The truth, as usual, is more complicated. Dassault’s Rafale did finish ahead in a tortuous seven-year process to buy 126 jets. The UPA government had earmarked $10 billion (Rs 68,000 crore) for the deal in 2007, but the contract was never signed. By 2012, the price had ballooned to over $20 billion, twice the amount set aside by the government.

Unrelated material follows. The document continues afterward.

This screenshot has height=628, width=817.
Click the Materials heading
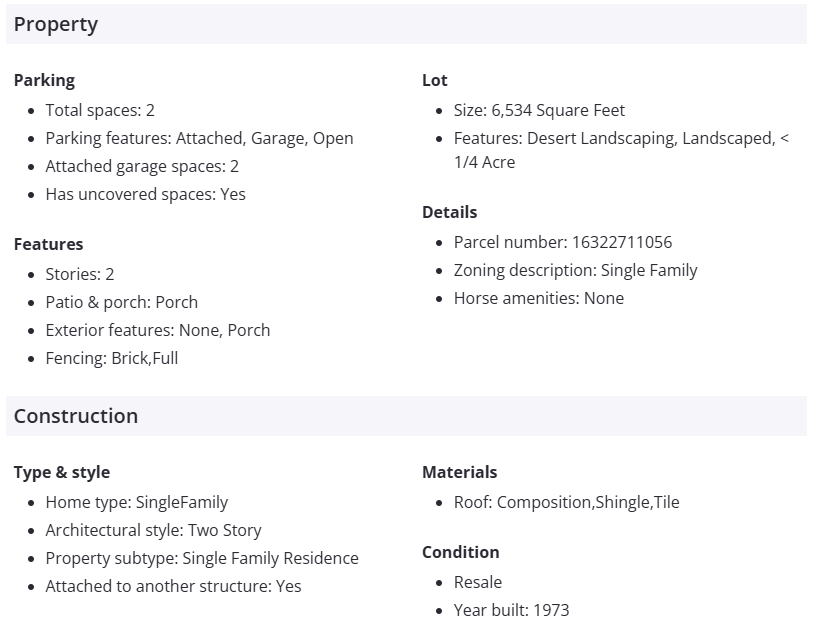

“The new deal was cheaper, it was to be delivered faster, on much better terms, with superior weaponry,” says a senior government official. Comparing the two deals, defence ministry officials say, is disingenuous because at €3.3 billion (Rs 23,000 crore), the actual flyaway cost of the 36 aircraft was just half the €6.8 billion (Rs 49,000 crore) contract signed in 2016. The remaining sum, they maintain, was to be spent on ground support equipment, the weapons package and unique requirements like creating parallel infrastructure for the Rafales in two air bases—Hasimara in West Bengal and Sarsawa in UP.
The 36 aircraft deal also came with a five-year ‘Performance-based Logistics’ agreement to ensure that nearly 75 per cent of the aircraft strength would be available at any point. (Less than 50 per cent of India’s Russian-origin Sukhoi fleet is thought to be available.) The first Rafales are to fly in by February 2020 and all 36 by 2022. The jury is out on whether the government’s vigorous defence of the aircraft brightens or dims Rafale’s chances in India. It’s in the fray to sell an additional 36 Rafales and 54 aircraft carrier-based variants of the aircraft to the navy. But what the fiasco underscores is the need for greater transparency in defence deals.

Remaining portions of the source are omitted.